**Given task A:** Can you reproduce the records below word for word, from their first line up to and including the line with "pos(1197,1340)"?

═════ Excerpted passage

Git produces nested conflict markers when conflicts occur—<<<<<<< inside <<<<<<<, which is basically unreadable. I believe this is the most headache-inducing part for every human developer.
jj understands conflicts completely differently. It does not insert text markers into files, but records "this file has multiple versions, they diverge" at the data model level.
The internal representation is a conflict tree, not text, but structured data.
jj's internal representation of a conflict file (conceptual model, not actual format):
file: src/auth.rs
conflict:
base: "fn login(user: &str, pass: &str) -> bool { ... }" # Common ancestor
side_1: "fn login(user: &str, pass: &str) -> bool { # Party 1's mod
validate_credentials(user, pass)
}"
side_2: "fn login(user: &str, pass: &str) -> Result<...> { # Party 2's mod
let valid = check_password(user, pass)?;
}"
When you checkout or view this file, jj renders it into a conflict marker format similar to Git for you to see. But this is just the presentation layer; the underlying storage is structured three-party data, not text markers.
Storage Layer: Structured conflict tree (base + side_1 + side_2)
│
▼ (When you open the file, render as human-readable format)
Presentation Layer: Git-like <<<<<<< markers (Just a view, not data)
This distinction is crucial. Because structured data can be precisely manipulated by programs, while text markers can only be read by humans.
How Conflicts Are Handled During Automatic Rebase
Scenario 1: Rebase Without Conflicts
The simplest case. Two changes modify different files or different areas of the same file:
Before mod:
main: A ← B ← C
↑
You modified B to B' (e.g., changed src/auth.rs)
Auto rebase:
C depends on B. B became B'. jj automatically rebases C onto B'.
Result: A ← B' ← C'
If C modified src/config.rs (no overlap with B''s src/auth.rs)
→ C' applies cleanly, no conflict. Auto-complete, you do nothing.
Scenario 2: Rebase Produces Conflicts, How jj "Succeeds"
Here is the key. Assume B and C both modify the same area of the same file:
Before mod:
A ← B ← C ← D
↑
You modified B to B' (changed lines 10-20 of src/auth.rs)

══════════

**Given task B:** Write out the passage on how jj handles conflicts word for word, from "Presentation Layer: Git-like" up to and including "(e.g., changed src/auth.rs)".

═════ Record list

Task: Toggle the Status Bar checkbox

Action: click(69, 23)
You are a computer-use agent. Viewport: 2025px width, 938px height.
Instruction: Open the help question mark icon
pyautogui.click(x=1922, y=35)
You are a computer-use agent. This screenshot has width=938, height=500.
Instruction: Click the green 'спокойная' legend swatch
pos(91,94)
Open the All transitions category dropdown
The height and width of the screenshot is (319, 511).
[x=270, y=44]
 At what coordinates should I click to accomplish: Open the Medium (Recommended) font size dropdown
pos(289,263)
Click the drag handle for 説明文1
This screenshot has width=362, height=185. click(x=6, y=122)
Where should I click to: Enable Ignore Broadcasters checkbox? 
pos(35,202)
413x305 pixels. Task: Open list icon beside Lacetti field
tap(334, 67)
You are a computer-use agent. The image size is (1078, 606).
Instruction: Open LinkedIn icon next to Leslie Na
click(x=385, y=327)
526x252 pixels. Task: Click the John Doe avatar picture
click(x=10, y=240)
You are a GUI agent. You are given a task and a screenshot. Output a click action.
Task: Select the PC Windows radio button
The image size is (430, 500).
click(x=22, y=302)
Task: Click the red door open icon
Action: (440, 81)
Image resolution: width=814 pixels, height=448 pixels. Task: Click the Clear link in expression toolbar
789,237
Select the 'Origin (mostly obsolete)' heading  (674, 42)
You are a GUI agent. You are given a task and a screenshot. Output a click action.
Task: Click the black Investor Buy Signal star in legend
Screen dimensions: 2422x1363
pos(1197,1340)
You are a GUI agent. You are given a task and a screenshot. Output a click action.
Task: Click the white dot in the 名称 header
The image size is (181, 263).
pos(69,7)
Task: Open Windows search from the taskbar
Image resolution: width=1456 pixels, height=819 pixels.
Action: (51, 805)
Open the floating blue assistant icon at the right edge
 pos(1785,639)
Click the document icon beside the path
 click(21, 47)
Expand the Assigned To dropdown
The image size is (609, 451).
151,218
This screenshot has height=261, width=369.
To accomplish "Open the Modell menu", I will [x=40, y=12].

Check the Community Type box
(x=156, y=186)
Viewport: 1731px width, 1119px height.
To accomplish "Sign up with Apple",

══════════

**Expected answer A:**
Task: Toggle the Status Bar checkbox

Action: click(69, 23)
You are a computer-use agent. Viewport: 2025px width, 938px height.
Instruction: Open the help question mark icon
pyautogui.click(x=1922, y=35)
You are a computer-use agent. This screenshot has width=938, height=500.
Instruction: Click the green 'спокойная' legend swatch
pos(91,94)
Open the All transitions category dropdown
The height and width of the screenshot is (319, 511).
[x=270, y=44]
 At what coordinates should I click to accomplish: Open the Medium (Recommended) font size dropdown
pos(289,263)
Click the drag handle for 説明文1
This screenshot has width=362, height=185. click(x=6, y=122)
Where should I click to: Enable Ignore Broadcasters checkbox? 
pos(35,202)
413x305 pixels. Task: Open list icon beside Lacetti field
tap(334, 67)
You are a computer-use agent. The image size is (1078, 606).
Instruction: Open LinkedIn icon next to Leslie Na
click(x=385, y=327)
526x252 pixels. Task: Click the John Doe avatar picture
click(x=10, y=240)
You are a GUI agent. You are given a task and a screenshot. Output a click action.
Task: Select the PC Windows radio button
The image size is (430, 500).
click(x=22, y=302)
Task: Click the red door open icon
Action: (440, 81)
Image resolution: width=814 pixels, height=448 pixels. Task: Click the Clear link in expression toolbar
789,237
Select the 'Origin (mostly obsolete)' heading  (674, 42)
You are a GUI agent. You are given a task and a screenshot. Output a click action.
Task: Click the black Investor Buy Signal star in legend
Screen dimensions: 2422x1363
pos(1197,1340)

**Expected answer B:**
Presentation Layer: Git-like <<<<<<< markers (Just a view, not data)
This distinction is crucial. Because structured data can be precisely manipulated by programs, while text markers can only be read by humans.
How Conflicts Are Handled During Automatic Rebase
Scenario 1: Rebase Without Conflicts
The simplest case. Two changes modify different files or different areas of the same file:
Before mod:
main: A ← B ← C
↑
You modified B to B' (e.g., changed src/auth.rs)